It was set in marvellous gardens, green and lush after the desert we had been travelling through. We soon discovered the secret - copious quantites of a very noisome nightsoil fertilized the plants! The roof was wonderfully decorated:
Strolling on a little further, we came to the Chehel Soutan palace, dating from 1647. It too sat in a great garden, but somewhat more approachable in this case!
It also had a wonderfully decorated roof:
While inside there were vast murals celebrating famous victories. This was the Karnal war between Nader Shah and the Indian King Mohammad Goorkani, near Delhi in 1740 AD:
We strolled on through the city, which was a very pleasant place, with tree-lined avenues and fountains at many intersections. Eventually we came out into Iman Square.

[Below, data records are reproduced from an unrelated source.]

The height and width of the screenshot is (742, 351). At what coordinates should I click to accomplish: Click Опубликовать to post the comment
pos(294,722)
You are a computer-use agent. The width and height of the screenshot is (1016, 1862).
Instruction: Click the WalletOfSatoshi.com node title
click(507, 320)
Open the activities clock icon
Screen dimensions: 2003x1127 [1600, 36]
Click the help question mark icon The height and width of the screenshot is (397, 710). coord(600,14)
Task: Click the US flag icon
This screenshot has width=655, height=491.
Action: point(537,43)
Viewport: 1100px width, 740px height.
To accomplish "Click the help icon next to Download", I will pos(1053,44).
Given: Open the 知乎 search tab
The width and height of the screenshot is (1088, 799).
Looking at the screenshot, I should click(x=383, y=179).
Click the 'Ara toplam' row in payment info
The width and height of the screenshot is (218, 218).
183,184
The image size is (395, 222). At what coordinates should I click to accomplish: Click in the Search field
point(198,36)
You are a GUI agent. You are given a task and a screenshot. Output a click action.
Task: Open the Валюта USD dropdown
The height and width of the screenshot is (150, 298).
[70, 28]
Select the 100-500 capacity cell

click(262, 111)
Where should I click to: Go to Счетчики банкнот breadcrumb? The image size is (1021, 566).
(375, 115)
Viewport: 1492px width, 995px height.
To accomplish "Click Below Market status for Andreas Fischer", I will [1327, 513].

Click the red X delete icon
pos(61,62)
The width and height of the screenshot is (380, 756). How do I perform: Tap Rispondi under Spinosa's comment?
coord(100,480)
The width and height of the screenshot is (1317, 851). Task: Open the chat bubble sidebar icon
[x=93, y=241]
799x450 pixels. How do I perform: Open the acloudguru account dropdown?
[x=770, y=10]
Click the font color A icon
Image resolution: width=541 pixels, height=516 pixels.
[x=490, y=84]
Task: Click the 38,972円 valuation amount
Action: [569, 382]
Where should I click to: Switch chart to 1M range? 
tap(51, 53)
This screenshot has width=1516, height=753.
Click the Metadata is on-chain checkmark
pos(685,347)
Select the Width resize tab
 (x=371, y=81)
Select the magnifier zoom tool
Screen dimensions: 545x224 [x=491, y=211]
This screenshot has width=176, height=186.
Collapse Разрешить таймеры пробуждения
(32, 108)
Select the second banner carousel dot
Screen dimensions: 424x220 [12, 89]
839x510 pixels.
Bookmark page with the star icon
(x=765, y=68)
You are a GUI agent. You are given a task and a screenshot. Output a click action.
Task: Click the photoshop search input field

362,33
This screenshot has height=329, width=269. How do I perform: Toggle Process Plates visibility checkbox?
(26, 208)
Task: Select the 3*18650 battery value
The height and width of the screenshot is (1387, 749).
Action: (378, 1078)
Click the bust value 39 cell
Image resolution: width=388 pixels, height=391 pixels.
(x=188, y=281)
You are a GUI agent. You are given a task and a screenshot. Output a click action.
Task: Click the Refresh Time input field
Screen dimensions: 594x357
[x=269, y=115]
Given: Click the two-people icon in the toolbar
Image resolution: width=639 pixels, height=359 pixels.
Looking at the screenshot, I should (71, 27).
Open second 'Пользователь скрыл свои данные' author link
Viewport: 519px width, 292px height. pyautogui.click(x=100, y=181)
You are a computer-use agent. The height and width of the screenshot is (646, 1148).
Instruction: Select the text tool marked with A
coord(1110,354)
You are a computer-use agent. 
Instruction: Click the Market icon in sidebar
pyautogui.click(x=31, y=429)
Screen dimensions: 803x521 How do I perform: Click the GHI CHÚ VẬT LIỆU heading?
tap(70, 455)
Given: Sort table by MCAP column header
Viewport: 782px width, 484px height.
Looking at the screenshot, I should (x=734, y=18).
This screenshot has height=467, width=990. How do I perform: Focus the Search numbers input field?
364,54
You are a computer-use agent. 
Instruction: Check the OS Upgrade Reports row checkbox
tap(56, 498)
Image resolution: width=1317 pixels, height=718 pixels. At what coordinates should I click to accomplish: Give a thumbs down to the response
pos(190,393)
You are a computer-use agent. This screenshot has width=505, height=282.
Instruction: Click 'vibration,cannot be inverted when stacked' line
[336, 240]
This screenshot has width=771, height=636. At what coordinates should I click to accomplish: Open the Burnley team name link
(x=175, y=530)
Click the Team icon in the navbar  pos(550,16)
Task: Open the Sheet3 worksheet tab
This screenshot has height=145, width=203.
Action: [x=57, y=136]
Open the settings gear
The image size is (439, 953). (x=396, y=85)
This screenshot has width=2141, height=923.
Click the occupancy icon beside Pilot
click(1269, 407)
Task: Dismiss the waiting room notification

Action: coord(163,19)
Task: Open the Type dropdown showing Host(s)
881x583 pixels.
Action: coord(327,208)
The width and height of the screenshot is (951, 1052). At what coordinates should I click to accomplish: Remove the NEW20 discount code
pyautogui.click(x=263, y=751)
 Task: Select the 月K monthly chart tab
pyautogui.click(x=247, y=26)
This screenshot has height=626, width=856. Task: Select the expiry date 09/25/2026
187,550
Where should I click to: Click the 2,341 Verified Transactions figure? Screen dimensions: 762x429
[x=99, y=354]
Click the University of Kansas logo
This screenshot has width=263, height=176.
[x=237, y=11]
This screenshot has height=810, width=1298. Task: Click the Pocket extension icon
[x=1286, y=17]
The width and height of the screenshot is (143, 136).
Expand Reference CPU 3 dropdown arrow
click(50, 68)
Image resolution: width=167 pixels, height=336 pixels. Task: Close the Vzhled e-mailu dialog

This is a view to the north-east, with the rows of shops and the Sheik Lotfollah mosque on the far side:
On the right was the entrance to the great Iman mosque:
The entrance was parallel to the south-east side of the square, but just inside the entrance was a great bowl, at which point the whole alignment changed so that the main mosque ran true along the line facing Mecca:
Within the mosque, the arches were a delight to the eye, and the tiling was a riot of colour:
One was drawn to look higher and yet higher, and finally, craning almost backwards, the final explosion of colour almost drove one off balance:The outside was, if anything, even more beautiful:
Outside in the square, the sun was lowering, and a couple gossiped while the fountains played:
At the Si-o-Se (33 arches) bridge over the Zayandeh river, the people of Esfahan strolled, played on boats, and cooled down:
We crossed the bridge. and watched the sunset, before going for a final celebratory dinner to end our visit to Esfahan.